Wasserstein Regression with Empirical Measures and Density Estimation for Sparse Data

The problem of modeling the relationship between univariate distributions and one or more explanatory variables has found increasing interest. Traditional functional data methods cannot be applied directly to distributional data because of their inherent constraints. Modeling distributions as elements of the Wasserstein space, a geodesic metric space equipped with the Wasserstein metric that is related to optimal transport, is attractive for statistical applications. Existing approaches proceed by substituting proxy estimated distributions for the typically unknown response distributions. These estimates are obtained from available data but are problematic when for some of the distributions only few data are available. Such situations are common in practice and cannot be addressed with available approaches, especially when one aims at density estimates. We show how this and other problems associated with density estimation such as tuning parameter selection and bias issues can be side-stepped when covariates are available. We also introduce a novel version of distribution-response regression that is based on empirical measures. By avoiding the preprocessing step of recovering complete individual response distributions, the proposed approach is applicable when the sample size available for some of the distributions is small. In this case, one can still obtain consistent distribution estimates even for distributions with only few data by gaining strength across the entire sample of distributions, while traditional approaches where distributions or densities are estimated individually fail, since sparsely sampled densities cannot be consistently estimated. The proposed model is demonstrated to outperform existing approaches through simulations. Its efficacy is corroborated in two case studies on Environmental Influences on Child Health Outcomes (ECHO) data and eBay auction data.
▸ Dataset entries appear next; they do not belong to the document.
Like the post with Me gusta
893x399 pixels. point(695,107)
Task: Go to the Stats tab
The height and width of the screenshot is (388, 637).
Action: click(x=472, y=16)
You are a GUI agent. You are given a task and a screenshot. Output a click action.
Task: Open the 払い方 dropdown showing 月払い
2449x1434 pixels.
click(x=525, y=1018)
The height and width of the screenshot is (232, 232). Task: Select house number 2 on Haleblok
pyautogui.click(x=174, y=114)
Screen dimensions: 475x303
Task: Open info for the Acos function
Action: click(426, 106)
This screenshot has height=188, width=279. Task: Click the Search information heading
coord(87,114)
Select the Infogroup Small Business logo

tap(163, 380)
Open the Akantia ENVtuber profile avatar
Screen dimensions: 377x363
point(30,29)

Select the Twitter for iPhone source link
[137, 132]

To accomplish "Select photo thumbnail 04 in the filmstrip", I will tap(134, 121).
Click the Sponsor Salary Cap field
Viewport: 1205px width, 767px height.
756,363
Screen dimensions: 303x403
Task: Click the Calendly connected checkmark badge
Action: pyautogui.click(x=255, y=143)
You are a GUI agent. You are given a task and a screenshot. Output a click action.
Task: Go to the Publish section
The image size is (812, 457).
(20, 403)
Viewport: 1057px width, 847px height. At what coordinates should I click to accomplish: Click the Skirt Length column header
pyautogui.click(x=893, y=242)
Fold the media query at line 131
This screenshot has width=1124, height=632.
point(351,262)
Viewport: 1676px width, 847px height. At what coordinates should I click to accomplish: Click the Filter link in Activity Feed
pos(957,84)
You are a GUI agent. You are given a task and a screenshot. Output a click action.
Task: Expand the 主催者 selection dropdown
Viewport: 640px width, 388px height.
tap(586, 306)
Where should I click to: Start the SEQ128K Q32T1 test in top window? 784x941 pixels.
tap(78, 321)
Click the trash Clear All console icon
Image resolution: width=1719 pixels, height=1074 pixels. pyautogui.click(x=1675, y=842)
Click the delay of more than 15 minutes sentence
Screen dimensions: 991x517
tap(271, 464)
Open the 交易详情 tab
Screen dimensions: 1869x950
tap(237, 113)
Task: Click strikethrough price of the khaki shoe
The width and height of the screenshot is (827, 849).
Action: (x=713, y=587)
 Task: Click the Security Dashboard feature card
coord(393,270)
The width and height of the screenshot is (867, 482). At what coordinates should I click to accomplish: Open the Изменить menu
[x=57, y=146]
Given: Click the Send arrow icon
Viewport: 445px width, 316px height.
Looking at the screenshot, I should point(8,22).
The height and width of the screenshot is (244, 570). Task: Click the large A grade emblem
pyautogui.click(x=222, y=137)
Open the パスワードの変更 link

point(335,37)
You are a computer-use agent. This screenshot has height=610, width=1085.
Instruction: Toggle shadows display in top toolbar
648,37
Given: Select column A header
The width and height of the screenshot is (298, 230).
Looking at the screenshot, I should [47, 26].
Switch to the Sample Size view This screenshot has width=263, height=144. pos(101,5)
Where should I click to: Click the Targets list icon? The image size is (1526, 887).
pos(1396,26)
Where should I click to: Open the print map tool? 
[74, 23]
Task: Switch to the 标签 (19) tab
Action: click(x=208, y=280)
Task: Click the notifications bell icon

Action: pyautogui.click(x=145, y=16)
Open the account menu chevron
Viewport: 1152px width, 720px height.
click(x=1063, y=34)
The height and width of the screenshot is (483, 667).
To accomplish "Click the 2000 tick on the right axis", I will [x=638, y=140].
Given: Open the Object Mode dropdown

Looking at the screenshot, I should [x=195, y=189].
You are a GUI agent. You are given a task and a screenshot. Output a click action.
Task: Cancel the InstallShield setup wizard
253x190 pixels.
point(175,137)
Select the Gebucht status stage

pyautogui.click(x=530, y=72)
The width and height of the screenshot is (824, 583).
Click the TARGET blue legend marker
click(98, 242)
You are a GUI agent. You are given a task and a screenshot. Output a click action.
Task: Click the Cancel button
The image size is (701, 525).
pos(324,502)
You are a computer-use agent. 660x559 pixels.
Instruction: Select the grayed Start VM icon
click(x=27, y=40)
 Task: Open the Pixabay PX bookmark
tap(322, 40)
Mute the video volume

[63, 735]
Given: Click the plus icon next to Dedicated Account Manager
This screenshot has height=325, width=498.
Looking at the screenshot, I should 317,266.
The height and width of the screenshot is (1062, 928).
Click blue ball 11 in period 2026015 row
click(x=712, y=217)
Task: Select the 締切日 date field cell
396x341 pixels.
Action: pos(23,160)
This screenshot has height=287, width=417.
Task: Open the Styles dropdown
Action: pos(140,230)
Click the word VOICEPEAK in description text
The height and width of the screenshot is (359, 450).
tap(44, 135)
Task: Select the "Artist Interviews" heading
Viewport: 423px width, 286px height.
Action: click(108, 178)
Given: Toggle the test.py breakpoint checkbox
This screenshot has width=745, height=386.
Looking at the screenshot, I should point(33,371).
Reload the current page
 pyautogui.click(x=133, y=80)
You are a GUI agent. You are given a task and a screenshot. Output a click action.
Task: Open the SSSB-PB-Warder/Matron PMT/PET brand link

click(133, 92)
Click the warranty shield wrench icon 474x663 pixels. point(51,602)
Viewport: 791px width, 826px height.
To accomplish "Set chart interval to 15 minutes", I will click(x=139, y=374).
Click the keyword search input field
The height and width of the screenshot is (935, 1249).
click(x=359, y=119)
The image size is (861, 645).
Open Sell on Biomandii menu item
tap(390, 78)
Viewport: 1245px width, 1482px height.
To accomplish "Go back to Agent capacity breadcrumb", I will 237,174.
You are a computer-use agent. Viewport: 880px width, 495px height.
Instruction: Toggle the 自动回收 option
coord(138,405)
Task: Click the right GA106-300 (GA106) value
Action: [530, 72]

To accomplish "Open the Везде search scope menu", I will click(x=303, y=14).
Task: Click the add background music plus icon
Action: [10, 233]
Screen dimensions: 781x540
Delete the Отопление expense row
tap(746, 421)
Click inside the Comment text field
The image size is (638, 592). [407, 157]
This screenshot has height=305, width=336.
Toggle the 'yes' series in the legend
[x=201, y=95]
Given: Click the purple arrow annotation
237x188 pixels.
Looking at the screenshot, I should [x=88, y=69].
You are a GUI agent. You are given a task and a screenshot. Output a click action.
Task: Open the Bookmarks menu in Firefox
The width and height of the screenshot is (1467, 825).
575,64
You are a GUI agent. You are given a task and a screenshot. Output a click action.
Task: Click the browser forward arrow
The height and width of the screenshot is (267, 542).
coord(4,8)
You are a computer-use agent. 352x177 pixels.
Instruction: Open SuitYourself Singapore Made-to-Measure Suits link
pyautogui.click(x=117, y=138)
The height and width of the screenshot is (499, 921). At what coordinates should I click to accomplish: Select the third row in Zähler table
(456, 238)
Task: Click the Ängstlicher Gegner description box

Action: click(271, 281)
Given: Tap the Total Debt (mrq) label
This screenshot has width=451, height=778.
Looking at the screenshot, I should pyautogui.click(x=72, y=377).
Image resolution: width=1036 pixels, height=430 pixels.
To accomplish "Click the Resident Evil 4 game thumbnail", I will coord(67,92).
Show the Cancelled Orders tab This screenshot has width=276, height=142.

翻译：建模单变量分布与一个或多个解释变量之间的关系问题日益受到关注。由于分布数据的固有限制，传统函数型数据方法无法直接应用。将分布建模为Wasserstein空间的元素——这一配备与最优输运相关的Wasserstein度量的测地度量空间——对统计应用具有吸引力。现有方法通过采用替代估计分布来替代通常未知的响应分布。这些估计值从可用数据中获得，但当某些分布仅有少量数据可用时，会存在问题。此类情况在实践中常见，而现有方法无法应对，尤其是在进行密度估计时。我们展示了当协变量可用时，如何规避这一问题以及其他与密度估计相关的难题（如调参选择与偏差问题）。同时，我们引入了一种基于经验测度的分布-响应回归新版本。通过避免恢复完整个体响应分布的预处理步骤，所提方法在部分分布样本量较小时仍适用。此时，即使对于仅含少量数据的分布，通过整合整个分布样本的信息仍可获得一致的分布估计，而传统逐个估计分布或密度的方法因稀疏采样密度无法一致估计而失效。仿真实验表明所提模型优于现有方法。其在环境对儿童健康结局（ECHO）数据与eBay拍卖数据的两项案例研究中的有效性得到了验证。